‘Puss in Boots’ is nothing to be frightened of

"Puss in Boots"
DreamWorks Animation
1 hour, 30 minutes

I should say at the outset that I am not a fan of the "Shrek" movies. That's not exactly true. Looking back at my reviews of parts 1-3 (I skipped the fourth one) they pretty well sing the praises of the series. I guess it's hindsight, and perhaps parenthood, that have soured me on the big green ogre and his pals. I've never really felt these movies were appropriate for little kids, and it irks me that they are marketed that way.


That said, I didn't go see a "Shrek" movie this weekend, so I guess that's all neither here nor there. I only bring it up because the film I did see was "Puss in Boots," a "Shrek" spin-off starring Antonio Banderas as the titular feline. This time around I actually have a kid to take, and one that would seem to be in just about the right age-bracket to enjoy a big spectacle, animated Mother Goose kind of show. My son will be 4 in a month and actually raised his arms over his head and yelled "Yay!" when I told him that Humpty Dumpty was going to be in the movie. That's pure, unbridled enthusiasm for you.

But still ... the "Shrek" factor. I was more than a little apprehensive when I bought my tickets.

I needn't have worried. "Puss in Boots" is neither as funny, nor as tasteless as the "Shrek" movies, making exactly the kind of safe film I was looking for. The story opens with Puss on the hunt for the legendary magic beans, strolling into a dark tavern house for a shot of leche (milk). There's something both adorable and absurd about a cat walking upright in a pair of fancy boots with a sword and a hat. But Puss is clearly patterned after Zorro, so silly or not, he is not to be trifled with, as a pair of unfortunate toughs find out.

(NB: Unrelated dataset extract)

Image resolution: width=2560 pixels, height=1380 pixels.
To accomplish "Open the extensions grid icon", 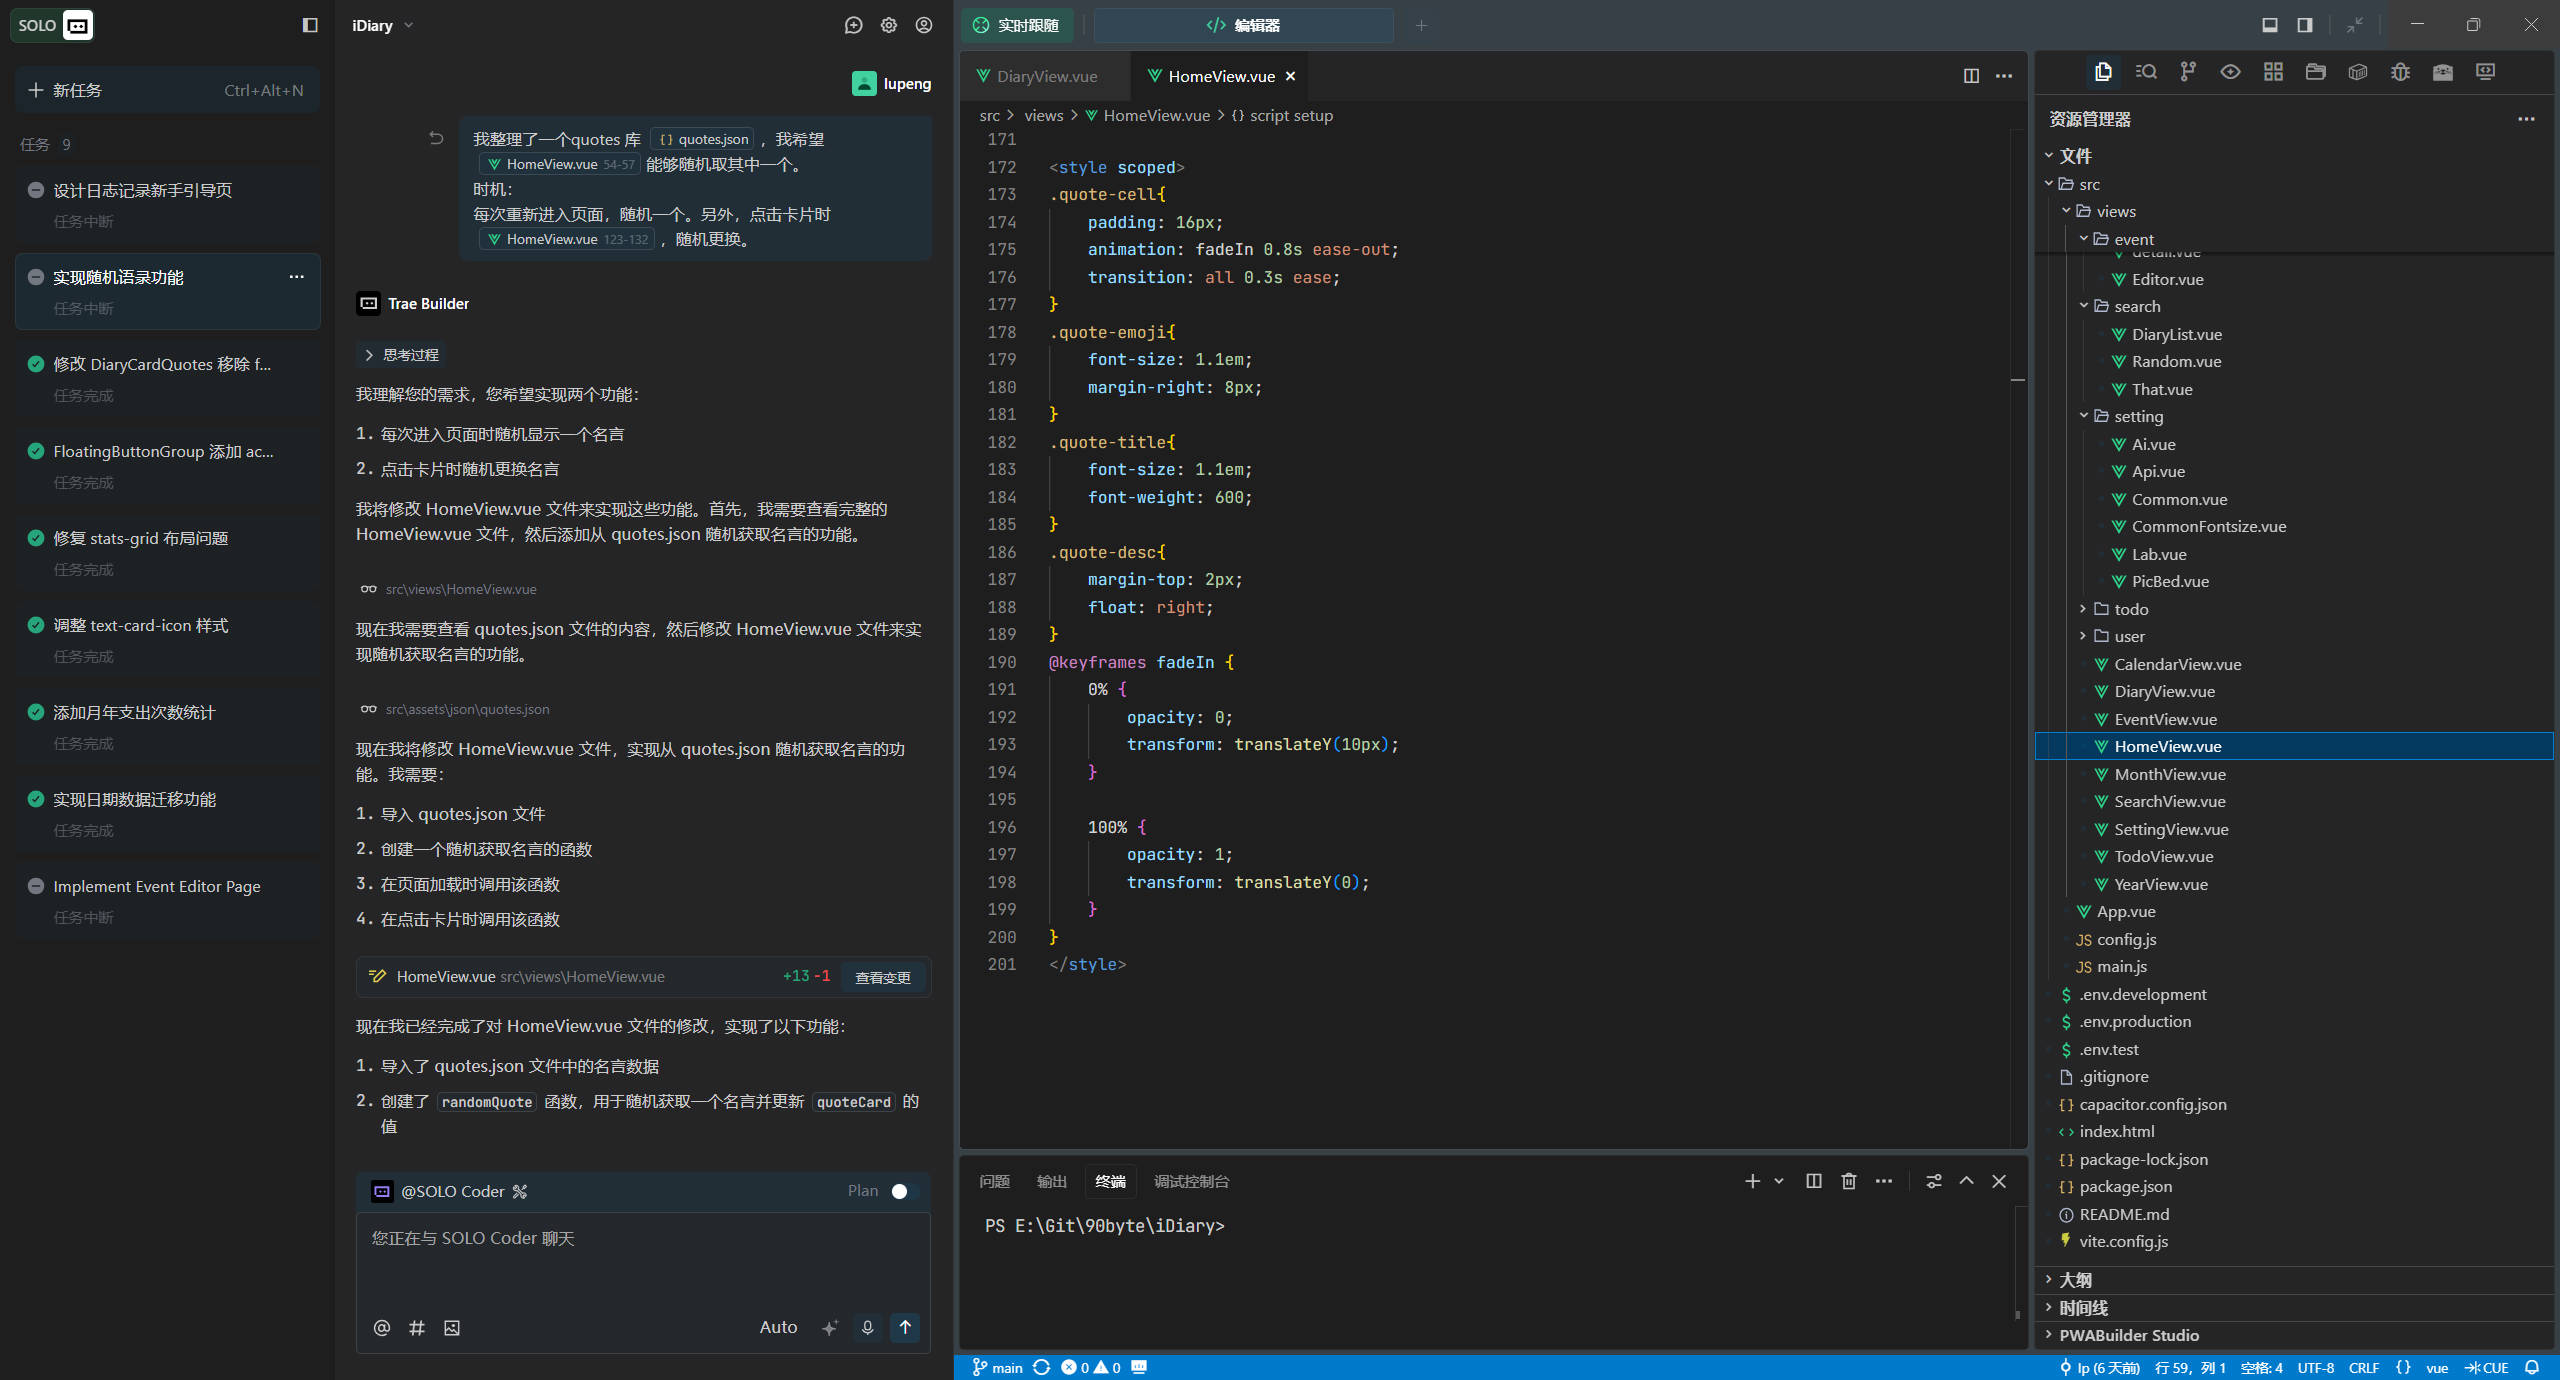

Soon he extracts the info he's looking for -- the beans of myth are in the possession of a pair of villainous thugs, Jack and Jill, voiced by Billy Bob Thornton and Amy Sedaris. To steal the beans from these two would be quite a feat, but before Puss can execute his heist, he's waylaid by a masked feline adventurer named Kitty Softpaws. Soon it's discovered that Kitty is working with the egg himself, Humpty Dumpty, and it's at this point that film wanders in to flashback to show us how Puss got his boots in the first place, and tells of the complicated history he and Dumpty share.

But the movie can't divert for too long. We've still got to get the beans, fight Jack and Jill, climb the beanstalk, get the golden goose, and face a giant -- all in the space of a little more than 90 minutes. "Puss in Boots" is nothing if not action-packed.

Though relatively inoffensive, I will say that the Dreamworks animated movies still have nothing on Pixar in the realm of class or taste. There were a few rude jokes -- mild, but still lame. Actually, that was what made them offensive, rather than the actual content. Would the movie have been any less funny if one or two of the characters didn't get hit in the crotch? Kitty Softpaws refers to the Golden Goose as a "gold-pooper." Funny? No? Offensive? Only to the concept of quality dialogue. But, for the most part, the movie remains very tame.

Another thing I was worried about, in fact had been warned of by one review I read, was the sexual innuendo. Again -- nothing to worry about. There's almost no innuendo at all, and, other than referring to himself as a "furry lover" several times, Puss does no more than dance with Kitty, and meow at the other ladies. On the other hand, the violence did, I think, bother my son a little. The movie isn't overly violent, but there are sword fights, though no deaths. Still, he didn't understand why the good guys needed swords -- a weapon I guess he equated with villainy. So be it -- he's a gentle soul and I'm proud of it.

On the whole, however, "Puss in Boots" was huge hit with my boy, and at least a middling hit with me. It does feel a little light. Not poorly done, but considering the rich literary treasure it has to mine, a little shallow. I did appreciated that the whole thing had a kind of western feel. Or, more appropriately, a "Zorro" feel. In fact, this movie was a better "Zorro" story than the last "Zorro" on the big screen. Antonio Banderas does a great job, and it was nice to have he and Salma Hayek, as Kitty, play off each other again the way they did in "Desperado."

Zach Galifianakis is fine as Humpty, though he plays it a little straight for a movie like this. That's mild criticism, however, compared to what I was afraid of. The movie clips along and doesn't outstay its welcome. Not a bad start to a potential series. Now let's hope they remember who they're making the series for.

Grade: B+

"Puss in Boots" is rated PG for mild rude humor and cartoon violence.

Chris Jenness is a freelance graphic designer, artist and movie buff who lives in Nikiski.